Step by step solution

01

Write down the given differential equation

The given differential equation is: \(4y'' - 4y' - 3y = 0\).
02

Find the characteristic equation

The characteristic equation for a second-order linear homogeneous differential equation of the form \(ay'' + by' + cy = 0\) is given by: \(r^2 - \frac{b}{a} r + \frac{c}{a} = 0\). For the given differential equation, we have \(a = 4, b=-4\), and \(c = -3\). Plugging these values into the formula, we get: \(r^2 + r - \frac{3}{4} = 0\).
03

Solve the characteristic equation

Now, we'll solve the quadratic equation \(r^2 + r - \frac{3}{4} = 0\). Using the quadratic formula, we have \(r = \frac{-B \pm \sqrt{B^2 - 4AC}}{2A}\).
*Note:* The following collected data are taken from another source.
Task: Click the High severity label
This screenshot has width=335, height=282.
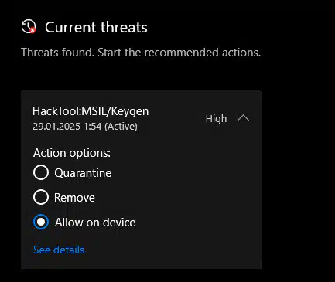Action: (x=216, y=119)
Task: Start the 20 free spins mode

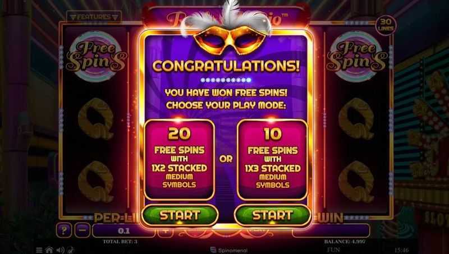Action: click(x=180, y=215)
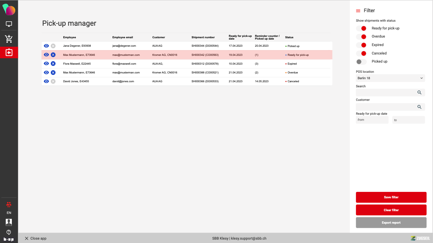Screen dimensions: 433x243
Task: Select the pick-up manager sidebar icon
Action: pos(9,52)
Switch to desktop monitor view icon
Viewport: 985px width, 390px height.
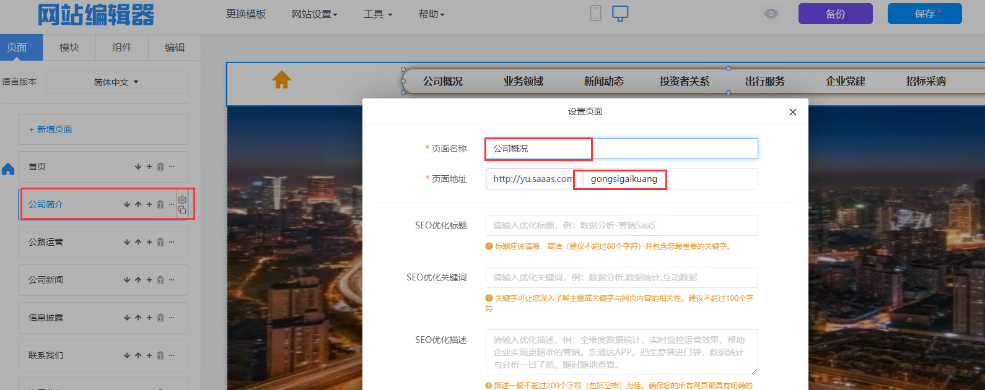[x=620, y=14]
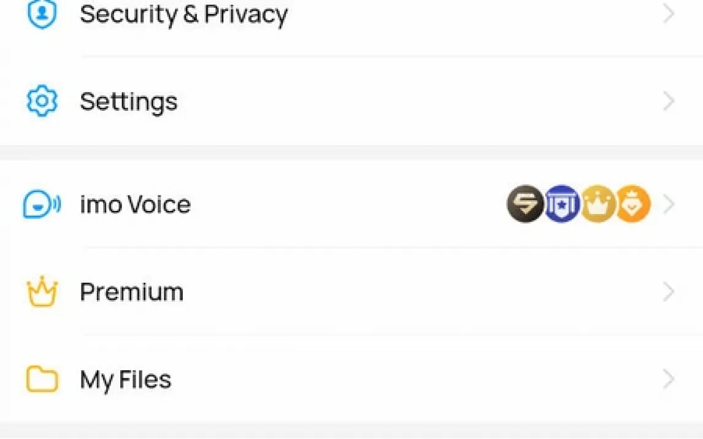Tap the black S badge in imo Voice
This screenshot has width=703, height=439.
pos(525,204)
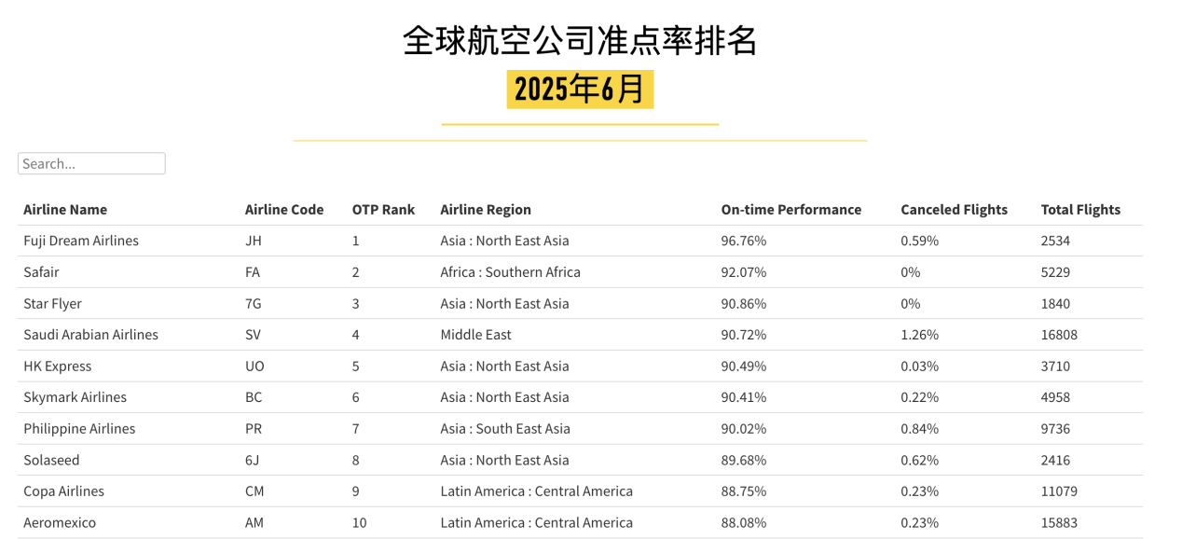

Plugging A=1, B=1, and C=-\(\frac{3}{4}\) into the formula, we get the two roots: \(r_1 = \frac{-1 + \sqrt{1^2 - 4(1)(-\frac{3}{4})}}{2(1)} = \frac{-1 + \sqrt{4}}{2} = \frac{1}{2}\). \(r_2 = \frac{-1 - \sqrt{1^2 - 4(1)(-\frac{3}{4})}}{2(1)} = \frac{-1 - \sqrt{4}}{2} = -\frac{3}{2}\).
04

Write the general solution

Since the roots of the characteristic equation are distinct, the general solution of the given differential equation is: \(y(x) = C_1 e^{r_1 x} + C_2 e^{r_2 x}\). Substituting our roots \(r_1 = \frac{1}{2}\) and \(r_2 = -\frac{3}{2}\), we get the general solution: \(y(x) = C_1 e^{\frac{1}{2}x} + C_2 e^{-\frac{3}{2}x}\). The general solution for the given differential equation \(4y'' - 4y' - 3y = 0\) is: \(y(x) = C_1 e^{\frac{1}{2}x} + C_2 e^{-\frac{3}{2}x}\).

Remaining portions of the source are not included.